◆ Directions: Recast the items from the line containing "Task: Play Shadow Of The Day" through the line containing "1461x812 pixels. [884, 613]" as a numbered list, omitting blank lines and including both end lines.

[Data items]
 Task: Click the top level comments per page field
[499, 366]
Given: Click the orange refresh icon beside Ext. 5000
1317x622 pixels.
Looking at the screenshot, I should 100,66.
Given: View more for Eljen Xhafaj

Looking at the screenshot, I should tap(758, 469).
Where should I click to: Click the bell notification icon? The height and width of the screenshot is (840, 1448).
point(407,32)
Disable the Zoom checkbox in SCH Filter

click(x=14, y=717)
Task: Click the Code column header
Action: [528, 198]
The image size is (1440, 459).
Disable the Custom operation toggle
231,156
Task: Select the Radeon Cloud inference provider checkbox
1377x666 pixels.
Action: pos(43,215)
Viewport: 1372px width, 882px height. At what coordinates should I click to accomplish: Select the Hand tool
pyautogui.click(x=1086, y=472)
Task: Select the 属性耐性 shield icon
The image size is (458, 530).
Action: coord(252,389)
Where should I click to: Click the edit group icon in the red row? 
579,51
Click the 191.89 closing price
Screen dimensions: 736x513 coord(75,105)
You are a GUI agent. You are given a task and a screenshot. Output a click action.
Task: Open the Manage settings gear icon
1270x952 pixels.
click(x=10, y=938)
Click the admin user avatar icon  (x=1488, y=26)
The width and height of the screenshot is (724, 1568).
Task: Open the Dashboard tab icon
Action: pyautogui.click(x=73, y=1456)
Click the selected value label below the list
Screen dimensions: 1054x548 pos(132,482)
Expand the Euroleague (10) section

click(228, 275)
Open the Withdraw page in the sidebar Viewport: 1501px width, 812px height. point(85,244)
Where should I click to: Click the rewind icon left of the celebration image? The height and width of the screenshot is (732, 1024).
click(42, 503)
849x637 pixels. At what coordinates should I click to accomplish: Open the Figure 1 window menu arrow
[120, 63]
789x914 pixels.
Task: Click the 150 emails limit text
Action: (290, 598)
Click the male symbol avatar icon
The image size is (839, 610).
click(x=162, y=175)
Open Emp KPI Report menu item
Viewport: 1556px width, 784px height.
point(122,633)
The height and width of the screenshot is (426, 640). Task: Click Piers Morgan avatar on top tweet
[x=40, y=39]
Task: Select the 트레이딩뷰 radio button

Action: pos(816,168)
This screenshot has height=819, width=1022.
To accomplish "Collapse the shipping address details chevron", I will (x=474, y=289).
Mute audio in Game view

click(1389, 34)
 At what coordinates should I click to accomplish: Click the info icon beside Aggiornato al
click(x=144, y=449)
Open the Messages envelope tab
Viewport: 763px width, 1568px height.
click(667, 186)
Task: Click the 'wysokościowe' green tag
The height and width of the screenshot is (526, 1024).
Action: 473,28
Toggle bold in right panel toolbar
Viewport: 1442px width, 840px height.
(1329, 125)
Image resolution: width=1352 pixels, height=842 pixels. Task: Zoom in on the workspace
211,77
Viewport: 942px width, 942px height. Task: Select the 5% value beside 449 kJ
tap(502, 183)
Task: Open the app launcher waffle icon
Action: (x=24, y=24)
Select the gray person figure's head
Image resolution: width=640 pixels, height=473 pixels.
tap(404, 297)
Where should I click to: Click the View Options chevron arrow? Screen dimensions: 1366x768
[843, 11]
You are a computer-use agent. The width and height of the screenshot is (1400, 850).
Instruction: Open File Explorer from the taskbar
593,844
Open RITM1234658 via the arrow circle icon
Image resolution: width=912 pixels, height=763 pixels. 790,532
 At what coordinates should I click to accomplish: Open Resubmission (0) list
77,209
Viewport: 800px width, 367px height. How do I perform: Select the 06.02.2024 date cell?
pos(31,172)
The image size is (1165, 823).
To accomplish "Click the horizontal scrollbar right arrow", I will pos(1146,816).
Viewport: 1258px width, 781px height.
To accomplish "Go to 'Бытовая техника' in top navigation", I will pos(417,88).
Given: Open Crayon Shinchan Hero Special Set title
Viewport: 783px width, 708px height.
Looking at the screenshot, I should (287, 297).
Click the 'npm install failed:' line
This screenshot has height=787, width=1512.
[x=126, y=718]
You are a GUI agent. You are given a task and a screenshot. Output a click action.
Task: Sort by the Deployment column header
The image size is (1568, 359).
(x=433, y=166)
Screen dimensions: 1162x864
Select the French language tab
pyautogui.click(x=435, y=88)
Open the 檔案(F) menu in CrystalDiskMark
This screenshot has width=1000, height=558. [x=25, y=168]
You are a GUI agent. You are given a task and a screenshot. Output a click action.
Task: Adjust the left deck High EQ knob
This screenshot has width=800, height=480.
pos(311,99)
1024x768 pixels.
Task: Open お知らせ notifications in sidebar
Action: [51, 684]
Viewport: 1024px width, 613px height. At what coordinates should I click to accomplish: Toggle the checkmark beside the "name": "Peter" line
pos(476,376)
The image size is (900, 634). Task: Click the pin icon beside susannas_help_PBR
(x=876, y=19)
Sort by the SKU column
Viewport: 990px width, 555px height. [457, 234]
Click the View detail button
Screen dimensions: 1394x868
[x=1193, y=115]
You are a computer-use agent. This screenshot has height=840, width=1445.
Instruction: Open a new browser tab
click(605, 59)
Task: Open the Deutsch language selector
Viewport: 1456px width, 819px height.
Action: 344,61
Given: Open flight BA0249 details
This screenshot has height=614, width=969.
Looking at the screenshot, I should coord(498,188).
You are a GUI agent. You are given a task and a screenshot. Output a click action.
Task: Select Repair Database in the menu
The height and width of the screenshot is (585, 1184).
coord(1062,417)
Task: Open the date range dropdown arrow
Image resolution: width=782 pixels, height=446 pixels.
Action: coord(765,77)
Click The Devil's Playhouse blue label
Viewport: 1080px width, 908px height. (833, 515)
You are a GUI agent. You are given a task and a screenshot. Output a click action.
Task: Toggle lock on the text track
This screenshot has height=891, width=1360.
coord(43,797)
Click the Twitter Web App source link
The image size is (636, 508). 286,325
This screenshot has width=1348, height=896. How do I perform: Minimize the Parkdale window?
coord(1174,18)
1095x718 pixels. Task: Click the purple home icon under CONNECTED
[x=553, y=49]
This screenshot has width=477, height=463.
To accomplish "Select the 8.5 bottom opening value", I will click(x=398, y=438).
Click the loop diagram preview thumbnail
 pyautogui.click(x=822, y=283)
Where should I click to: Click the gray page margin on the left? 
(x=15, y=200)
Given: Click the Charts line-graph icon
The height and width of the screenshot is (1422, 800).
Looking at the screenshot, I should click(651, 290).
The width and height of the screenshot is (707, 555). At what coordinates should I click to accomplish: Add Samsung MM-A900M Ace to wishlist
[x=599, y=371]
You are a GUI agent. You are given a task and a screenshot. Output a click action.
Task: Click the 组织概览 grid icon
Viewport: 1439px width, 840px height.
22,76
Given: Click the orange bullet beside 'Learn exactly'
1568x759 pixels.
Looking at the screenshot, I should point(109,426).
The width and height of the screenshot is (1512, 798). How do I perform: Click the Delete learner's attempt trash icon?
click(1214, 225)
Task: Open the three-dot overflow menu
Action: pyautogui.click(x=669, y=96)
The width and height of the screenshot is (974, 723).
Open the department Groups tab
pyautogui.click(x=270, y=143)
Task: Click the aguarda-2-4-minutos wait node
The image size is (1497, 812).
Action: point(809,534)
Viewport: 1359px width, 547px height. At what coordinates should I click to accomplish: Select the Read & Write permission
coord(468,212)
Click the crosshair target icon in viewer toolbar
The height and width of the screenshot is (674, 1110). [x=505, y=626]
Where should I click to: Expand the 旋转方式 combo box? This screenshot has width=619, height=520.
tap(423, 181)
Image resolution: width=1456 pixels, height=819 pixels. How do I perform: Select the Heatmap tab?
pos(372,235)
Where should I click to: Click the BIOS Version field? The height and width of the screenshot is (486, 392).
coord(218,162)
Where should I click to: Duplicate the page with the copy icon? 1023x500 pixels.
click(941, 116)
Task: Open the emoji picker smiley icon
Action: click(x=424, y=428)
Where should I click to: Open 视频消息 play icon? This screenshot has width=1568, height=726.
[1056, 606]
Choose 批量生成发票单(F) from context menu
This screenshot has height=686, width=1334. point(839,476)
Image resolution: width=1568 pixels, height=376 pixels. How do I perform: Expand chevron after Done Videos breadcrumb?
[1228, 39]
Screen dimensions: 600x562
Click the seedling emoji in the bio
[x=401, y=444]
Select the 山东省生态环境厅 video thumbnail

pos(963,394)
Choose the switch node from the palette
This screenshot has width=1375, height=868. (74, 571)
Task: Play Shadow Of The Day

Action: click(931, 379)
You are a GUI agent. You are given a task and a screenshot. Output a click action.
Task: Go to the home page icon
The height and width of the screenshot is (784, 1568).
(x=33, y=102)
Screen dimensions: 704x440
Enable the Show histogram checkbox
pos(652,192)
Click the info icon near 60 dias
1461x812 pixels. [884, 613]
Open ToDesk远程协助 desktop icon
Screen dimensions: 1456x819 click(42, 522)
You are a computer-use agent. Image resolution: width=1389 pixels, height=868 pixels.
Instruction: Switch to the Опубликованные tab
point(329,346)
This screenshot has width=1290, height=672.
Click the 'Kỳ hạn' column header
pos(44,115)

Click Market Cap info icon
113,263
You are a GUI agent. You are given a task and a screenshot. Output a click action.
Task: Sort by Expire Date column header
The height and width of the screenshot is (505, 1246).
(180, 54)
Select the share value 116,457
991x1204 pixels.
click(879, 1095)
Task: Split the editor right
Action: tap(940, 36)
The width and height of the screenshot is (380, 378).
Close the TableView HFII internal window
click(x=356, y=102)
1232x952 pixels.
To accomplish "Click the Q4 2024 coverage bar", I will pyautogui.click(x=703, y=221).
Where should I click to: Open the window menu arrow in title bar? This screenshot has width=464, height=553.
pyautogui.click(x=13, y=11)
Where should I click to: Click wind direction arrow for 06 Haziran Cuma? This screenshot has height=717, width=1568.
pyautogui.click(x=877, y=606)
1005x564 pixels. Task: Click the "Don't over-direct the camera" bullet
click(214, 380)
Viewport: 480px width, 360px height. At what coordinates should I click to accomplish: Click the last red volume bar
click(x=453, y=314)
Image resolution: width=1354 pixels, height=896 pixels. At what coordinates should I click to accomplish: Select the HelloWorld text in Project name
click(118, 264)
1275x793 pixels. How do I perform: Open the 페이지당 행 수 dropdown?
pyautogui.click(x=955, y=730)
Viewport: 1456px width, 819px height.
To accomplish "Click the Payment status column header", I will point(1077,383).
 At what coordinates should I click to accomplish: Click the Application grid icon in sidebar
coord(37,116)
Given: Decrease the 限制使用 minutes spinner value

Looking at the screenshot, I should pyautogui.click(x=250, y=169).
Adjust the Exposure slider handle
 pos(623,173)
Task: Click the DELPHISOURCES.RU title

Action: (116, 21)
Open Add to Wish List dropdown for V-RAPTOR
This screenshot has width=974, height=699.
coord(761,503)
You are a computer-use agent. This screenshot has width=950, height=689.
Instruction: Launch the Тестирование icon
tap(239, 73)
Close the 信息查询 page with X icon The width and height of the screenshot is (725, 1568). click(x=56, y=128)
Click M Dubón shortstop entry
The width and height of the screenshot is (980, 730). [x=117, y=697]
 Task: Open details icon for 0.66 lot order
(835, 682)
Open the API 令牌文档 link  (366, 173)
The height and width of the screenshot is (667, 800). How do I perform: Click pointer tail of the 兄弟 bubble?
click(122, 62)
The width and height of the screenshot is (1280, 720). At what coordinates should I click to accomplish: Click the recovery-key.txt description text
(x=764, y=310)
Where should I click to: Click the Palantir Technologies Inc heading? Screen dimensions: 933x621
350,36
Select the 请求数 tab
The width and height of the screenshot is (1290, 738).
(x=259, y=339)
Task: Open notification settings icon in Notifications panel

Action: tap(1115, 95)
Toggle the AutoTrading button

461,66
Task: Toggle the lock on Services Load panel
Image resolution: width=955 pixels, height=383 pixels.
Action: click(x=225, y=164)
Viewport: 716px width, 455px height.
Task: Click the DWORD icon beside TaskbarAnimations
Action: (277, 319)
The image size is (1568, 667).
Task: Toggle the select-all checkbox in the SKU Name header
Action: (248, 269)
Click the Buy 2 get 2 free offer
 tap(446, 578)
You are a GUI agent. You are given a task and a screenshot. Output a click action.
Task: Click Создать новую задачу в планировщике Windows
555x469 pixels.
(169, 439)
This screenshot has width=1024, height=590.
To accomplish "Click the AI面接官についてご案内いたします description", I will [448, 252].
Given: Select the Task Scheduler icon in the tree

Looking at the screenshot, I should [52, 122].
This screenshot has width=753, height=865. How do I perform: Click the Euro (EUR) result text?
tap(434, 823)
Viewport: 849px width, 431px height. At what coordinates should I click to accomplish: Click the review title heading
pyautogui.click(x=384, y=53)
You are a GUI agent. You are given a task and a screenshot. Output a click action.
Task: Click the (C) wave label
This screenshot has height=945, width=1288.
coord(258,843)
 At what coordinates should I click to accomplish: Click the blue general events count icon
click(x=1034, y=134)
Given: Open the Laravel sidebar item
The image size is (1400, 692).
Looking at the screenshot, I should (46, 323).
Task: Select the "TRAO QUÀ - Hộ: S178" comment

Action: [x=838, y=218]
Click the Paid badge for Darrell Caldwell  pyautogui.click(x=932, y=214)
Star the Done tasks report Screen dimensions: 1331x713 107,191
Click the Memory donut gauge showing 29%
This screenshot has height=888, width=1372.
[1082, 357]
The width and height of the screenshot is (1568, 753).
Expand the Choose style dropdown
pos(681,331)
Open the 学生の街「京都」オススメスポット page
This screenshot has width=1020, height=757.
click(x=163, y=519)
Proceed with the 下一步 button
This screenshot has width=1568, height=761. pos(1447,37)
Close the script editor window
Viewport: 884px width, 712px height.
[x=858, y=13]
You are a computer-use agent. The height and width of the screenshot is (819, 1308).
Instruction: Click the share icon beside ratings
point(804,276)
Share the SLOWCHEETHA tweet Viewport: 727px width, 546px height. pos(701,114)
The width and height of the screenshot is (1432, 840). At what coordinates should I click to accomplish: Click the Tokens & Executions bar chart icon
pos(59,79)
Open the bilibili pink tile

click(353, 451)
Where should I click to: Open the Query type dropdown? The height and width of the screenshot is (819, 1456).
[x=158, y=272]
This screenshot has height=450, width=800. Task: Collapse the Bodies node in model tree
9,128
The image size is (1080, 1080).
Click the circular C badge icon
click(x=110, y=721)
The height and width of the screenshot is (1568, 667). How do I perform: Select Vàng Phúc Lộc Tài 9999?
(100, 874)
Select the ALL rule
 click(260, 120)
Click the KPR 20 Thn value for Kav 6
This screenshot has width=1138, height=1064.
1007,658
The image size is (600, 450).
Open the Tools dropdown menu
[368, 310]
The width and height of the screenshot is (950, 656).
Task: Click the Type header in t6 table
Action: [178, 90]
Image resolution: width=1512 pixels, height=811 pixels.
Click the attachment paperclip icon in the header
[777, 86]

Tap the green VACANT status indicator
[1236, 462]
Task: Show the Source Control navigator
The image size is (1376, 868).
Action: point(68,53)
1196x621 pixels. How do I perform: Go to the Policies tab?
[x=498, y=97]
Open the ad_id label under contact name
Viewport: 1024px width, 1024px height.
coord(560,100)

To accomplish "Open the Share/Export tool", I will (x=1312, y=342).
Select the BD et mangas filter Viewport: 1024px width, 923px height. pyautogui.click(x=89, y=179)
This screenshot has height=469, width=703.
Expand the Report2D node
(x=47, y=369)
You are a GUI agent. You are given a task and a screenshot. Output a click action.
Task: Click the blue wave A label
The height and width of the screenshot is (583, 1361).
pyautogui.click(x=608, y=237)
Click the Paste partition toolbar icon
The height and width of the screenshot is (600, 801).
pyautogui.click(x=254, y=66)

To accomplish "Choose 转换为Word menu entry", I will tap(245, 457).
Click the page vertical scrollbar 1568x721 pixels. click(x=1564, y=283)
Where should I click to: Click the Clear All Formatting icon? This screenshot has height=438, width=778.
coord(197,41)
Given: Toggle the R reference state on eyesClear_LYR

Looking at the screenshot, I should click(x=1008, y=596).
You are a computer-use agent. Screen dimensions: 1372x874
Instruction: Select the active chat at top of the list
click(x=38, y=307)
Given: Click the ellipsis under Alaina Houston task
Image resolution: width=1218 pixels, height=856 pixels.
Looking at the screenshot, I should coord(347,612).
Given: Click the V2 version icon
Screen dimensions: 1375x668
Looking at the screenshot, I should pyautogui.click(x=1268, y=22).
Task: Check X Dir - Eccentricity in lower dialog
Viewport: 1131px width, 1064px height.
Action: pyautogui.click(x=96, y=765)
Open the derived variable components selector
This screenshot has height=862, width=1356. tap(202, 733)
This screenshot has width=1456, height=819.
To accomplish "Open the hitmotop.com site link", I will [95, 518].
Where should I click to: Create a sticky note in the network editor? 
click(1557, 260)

◆ Reply:
1. Task: Play Shadow Of The Day
2. Action: click(931, 379)
3. You are a GUI agent. You are given a task and a screenshot. Output a click action.
4. Task: Go to the home page icon
5. The height and width of the screenshot is (784, 1568).
6. (x=33, y=102)
7. Screen dimensions: 704x440
8. Enable the Show histogram checkbox
9. pos(652,192)
10. Click the info icon near 60 dias
11. 1461x812 pixels. [884, 613]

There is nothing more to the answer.